Re: [ntdev] InterlockedRead / InterlockedWrite

IMHO this documentation is misleading. The reason why InterlockedRead functions do not exist is that an assumption of aligned reads being atomic is implicit for all platforms Windows runs on. Unaligned variables can’t be used for Interlocked operations, so regardless of the actual implementation of the interlocked function, a read may be performed atomically

Sent from Surface Pro

From: xxxxx@qualcomm.com
Sent: ‎Tuesday‎, ‎April‎ ‎01‎, ‎2014 ‎2‎:‎36‎ ‎PM
To: Windows System Software Devs Interest List

Below is the MSDN documentation for InterlockedExchange():

http://msdn.microsoft.com/en-us/library/windows/desktop/ms683590(v=vs.85).aspx

It says “This function is atomic with respect to calls to other interlocked functions.” That seems reasonable because the caller should not make any assumptions about the implementation.
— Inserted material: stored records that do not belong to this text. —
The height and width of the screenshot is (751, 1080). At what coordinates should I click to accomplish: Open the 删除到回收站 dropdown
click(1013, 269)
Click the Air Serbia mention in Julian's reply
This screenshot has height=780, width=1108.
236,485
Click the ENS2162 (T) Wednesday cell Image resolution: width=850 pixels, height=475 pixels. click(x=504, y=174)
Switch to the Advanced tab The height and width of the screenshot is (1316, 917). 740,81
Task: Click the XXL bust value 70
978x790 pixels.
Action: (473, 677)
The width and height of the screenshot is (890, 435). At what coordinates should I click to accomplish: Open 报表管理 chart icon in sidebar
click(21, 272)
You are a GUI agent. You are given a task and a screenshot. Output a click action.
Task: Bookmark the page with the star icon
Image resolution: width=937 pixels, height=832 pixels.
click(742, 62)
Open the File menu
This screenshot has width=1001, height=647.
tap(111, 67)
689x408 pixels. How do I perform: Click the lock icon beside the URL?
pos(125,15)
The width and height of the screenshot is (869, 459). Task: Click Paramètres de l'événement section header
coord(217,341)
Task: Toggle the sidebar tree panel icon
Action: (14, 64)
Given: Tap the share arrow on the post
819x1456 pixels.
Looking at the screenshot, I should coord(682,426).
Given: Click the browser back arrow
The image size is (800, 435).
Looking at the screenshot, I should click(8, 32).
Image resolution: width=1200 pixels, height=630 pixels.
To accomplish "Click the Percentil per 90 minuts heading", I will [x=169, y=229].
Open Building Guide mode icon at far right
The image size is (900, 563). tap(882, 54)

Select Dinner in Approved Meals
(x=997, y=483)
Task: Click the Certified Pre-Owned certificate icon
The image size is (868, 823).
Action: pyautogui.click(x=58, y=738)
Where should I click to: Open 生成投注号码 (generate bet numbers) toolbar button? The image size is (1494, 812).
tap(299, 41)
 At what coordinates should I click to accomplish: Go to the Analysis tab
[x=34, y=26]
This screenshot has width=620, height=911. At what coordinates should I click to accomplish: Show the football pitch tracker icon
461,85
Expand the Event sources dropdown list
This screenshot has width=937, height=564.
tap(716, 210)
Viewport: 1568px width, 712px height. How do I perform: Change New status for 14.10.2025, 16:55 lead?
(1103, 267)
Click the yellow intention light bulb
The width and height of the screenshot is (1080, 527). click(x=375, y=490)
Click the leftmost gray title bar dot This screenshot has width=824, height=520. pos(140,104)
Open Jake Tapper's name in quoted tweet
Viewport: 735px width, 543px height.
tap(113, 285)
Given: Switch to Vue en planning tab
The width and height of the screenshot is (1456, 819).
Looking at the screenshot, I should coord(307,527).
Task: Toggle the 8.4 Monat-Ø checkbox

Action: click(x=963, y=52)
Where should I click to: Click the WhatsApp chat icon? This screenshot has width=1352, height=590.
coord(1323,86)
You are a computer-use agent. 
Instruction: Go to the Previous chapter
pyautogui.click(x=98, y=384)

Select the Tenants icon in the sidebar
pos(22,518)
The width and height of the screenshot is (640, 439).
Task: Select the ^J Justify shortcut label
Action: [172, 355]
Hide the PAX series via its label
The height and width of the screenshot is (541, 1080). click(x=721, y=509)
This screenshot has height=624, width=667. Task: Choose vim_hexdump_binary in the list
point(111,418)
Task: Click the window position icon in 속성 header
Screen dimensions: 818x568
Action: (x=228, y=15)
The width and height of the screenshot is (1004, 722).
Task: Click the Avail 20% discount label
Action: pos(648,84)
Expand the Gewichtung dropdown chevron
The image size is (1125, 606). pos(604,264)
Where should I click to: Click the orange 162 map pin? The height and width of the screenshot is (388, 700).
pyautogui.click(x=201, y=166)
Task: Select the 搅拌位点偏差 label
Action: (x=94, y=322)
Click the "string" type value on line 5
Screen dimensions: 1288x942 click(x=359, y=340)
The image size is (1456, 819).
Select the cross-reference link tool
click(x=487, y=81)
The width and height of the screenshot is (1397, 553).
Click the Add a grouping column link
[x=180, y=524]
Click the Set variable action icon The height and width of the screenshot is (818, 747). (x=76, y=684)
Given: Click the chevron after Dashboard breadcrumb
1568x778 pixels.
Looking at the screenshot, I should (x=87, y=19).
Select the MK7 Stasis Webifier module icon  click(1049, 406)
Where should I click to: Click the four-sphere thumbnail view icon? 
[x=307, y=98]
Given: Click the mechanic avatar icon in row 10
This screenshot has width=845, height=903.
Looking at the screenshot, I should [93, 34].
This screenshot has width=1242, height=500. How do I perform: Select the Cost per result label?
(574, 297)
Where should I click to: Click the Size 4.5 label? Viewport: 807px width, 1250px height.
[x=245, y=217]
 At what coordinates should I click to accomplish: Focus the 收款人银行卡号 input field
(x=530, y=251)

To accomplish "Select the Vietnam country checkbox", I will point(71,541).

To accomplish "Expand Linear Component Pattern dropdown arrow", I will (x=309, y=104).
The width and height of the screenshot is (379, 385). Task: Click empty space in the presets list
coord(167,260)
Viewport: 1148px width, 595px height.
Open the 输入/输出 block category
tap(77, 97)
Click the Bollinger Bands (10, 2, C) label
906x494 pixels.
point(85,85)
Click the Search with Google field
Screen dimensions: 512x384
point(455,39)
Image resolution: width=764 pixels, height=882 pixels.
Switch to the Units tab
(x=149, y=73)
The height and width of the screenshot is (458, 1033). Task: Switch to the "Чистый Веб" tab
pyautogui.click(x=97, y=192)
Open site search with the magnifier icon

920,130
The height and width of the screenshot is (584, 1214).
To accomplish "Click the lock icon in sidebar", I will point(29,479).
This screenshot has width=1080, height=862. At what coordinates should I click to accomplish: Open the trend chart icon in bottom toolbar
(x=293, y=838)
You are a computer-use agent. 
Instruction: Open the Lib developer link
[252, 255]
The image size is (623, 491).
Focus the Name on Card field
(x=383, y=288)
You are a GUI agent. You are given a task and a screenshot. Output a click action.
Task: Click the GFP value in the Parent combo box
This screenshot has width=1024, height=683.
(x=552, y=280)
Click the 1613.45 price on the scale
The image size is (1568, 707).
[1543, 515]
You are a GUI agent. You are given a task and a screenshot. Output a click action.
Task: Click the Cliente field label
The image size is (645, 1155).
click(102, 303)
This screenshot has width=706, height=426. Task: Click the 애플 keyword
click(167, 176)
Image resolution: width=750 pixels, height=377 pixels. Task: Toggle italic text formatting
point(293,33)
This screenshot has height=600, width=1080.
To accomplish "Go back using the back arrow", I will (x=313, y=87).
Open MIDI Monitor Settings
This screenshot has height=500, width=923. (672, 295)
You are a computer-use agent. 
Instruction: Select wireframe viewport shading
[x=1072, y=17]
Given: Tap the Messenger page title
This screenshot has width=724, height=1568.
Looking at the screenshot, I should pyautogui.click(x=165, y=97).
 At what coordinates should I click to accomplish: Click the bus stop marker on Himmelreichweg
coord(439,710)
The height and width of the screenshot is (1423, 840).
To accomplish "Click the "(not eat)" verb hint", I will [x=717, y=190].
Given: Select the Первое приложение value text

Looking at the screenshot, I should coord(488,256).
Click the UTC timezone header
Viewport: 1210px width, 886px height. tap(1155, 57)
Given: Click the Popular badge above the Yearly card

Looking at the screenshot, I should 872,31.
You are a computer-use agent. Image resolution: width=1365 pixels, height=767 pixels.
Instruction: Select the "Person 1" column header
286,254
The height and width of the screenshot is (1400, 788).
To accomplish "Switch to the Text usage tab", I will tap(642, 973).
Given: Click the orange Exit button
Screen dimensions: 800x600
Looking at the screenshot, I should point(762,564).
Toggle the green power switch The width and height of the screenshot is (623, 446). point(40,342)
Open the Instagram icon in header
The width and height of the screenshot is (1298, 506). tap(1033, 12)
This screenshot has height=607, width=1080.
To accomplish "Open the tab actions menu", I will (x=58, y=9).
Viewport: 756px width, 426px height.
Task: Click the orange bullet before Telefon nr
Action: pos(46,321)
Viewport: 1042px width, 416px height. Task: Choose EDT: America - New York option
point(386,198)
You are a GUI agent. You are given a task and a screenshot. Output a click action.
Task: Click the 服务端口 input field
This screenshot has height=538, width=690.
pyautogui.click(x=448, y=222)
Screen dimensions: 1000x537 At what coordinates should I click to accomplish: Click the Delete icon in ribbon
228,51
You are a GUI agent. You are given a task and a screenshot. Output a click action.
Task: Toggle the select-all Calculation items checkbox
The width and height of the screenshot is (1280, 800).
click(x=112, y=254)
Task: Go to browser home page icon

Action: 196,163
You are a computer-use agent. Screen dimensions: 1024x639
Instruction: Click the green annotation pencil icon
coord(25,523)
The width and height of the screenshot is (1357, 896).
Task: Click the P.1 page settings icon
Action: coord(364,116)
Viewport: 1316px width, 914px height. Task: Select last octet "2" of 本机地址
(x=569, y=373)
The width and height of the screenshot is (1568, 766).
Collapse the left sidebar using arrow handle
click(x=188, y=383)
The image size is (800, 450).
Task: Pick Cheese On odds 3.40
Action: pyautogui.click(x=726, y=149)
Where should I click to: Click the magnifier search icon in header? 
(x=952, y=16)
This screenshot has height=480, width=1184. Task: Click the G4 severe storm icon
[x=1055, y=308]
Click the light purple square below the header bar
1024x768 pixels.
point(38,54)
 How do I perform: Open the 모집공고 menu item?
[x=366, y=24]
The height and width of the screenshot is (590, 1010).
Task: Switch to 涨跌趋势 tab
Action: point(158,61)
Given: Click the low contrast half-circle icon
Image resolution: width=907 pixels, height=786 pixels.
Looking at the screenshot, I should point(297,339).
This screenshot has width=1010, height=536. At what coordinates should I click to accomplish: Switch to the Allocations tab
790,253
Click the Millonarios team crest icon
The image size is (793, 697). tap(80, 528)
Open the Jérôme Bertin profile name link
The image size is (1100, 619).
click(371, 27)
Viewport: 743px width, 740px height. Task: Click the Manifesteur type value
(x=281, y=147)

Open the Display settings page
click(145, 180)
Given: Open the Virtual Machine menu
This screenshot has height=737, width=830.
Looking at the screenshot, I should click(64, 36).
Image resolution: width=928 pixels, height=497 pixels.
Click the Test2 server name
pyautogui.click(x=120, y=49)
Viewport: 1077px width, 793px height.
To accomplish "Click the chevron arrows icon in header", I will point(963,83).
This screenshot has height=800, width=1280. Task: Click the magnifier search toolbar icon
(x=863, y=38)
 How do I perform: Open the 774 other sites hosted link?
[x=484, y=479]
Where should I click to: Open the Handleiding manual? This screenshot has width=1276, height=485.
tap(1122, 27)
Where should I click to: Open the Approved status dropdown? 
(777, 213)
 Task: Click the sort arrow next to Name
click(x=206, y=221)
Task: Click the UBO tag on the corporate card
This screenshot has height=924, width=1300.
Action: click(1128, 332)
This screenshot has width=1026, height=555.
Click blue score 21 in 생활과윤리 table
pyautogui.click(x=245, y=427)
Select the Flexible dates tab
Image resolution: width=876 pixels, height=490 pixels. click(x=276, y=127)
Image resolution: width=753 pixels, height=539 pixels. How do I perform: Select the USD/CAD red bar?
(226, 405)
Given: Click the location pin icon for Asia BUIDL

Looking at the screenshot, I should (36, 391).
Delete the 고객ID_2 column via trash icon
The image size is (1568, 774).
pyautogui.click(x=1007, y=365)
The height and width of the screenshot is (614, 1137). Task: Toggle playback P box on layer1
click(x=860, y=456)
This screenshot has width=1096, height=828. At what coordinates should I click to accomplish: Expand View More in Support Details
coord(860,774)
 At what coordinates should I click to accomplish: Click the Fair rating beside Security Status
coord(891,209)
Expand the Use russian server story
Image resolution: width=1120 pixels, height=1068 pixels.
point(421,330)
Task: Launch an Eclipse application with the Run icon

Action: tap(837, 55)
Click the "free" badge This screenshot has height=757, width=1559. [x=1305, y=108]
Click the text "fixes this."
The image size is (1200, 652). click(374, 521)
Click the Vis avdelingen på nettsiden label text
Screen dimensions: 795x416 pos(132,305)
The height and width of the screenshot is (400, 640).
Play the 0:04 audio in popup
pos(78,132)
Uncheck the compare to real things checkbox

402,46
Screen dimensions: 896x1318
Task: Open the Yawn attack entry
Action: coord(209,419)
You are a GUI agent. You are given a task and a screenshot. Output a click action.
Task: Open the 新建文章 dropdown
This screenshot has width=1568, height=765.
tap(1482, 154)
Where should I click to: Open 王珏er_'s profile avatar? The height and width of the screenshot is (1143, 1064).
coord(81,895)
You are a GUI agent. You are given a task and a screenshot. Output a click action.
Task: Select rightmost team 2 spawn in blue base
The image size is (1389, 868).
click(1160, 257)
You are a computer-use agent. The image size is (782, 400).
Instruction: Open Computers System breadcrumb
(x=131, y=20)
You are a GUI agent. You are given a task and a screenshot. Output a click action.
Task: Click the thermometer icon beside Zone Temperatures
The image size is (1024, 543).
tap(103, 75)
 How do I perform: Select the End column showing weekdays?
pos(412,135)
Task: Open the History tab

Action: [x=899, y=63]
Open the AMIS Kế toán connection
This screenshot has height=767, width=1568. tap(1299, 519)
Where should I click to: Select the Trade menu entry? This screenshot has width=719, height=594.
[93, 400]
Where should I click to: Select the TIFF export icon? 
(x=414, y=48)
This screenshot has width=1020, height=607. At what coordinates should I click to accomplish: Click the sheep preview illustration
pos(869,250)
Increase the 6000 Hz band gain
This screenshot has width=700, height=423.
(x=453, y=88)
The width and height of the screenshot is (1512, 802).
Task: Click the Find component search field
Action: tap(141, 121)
On most architectures there is HW support for the interlocked functions and they are also atomic with respect to simple reads and writes. However, if HW support is unavailable, the interlocked functions would need to use spinlocks. Why, then, is there no InterlockedRead() or InterlockedWrite()? Consider the following example:

NTSTATUS try_lock(ULONG *x)
{
return(InterlockedExchange(x, 1) == 0 ? STATUS_SUCCESS : STATUS_UNSUCCESSFUL);
}

void release_lock(ULONG *x)
{
*x = 0; // InterlockedWrite() is not available
}

Now suppose the follow sequence of events from two different processes (P2 already owns the lock):

P1: calls try_lock()
P1: acquires spinlock
P1: reads *x == 1
P2: calls release_lock()
P2: writes *x = 0
P1: writes *x = 1
P1: releases spinlock
P1: try_lock() returns STATUS_UNSUCCESSFUL

Now the lock is left in a bad state and all future calls to try_lock() will fail.


NTDEV is sponsored by OSR

Visit the list at: http://www.osronline.com/showlists.cfm?list=ntdev

OSR is HIRING!! See http://www.osr.com/careers

For our schedule of WDF, WDM, debugging and other seminars visit:
http://www.osr.com/seminars

To unsubscribe, visit the List Server section of OSR Online at http://www.osronline.com/page.cfm?name=ListServer

The question is not nonsense. The problem the OP is worried about does not exist, but that does not make the question nonsense.

Sent from Surface Pro

From: xxxxx@hotmail.com
Sent: ‎Tuesday‎, ‎April‎ ‎01‎, ‎2014 ‎7‎:‎15‎ ‎PM
To: Windows System Software Devs Interest List

It is surprising how much time some people will spend writing responses and how little time
reading and understanding the original question

Well, we are just trying to explain to you that the original question is nonsensical in itself, but you don’t want to listen to us, do you…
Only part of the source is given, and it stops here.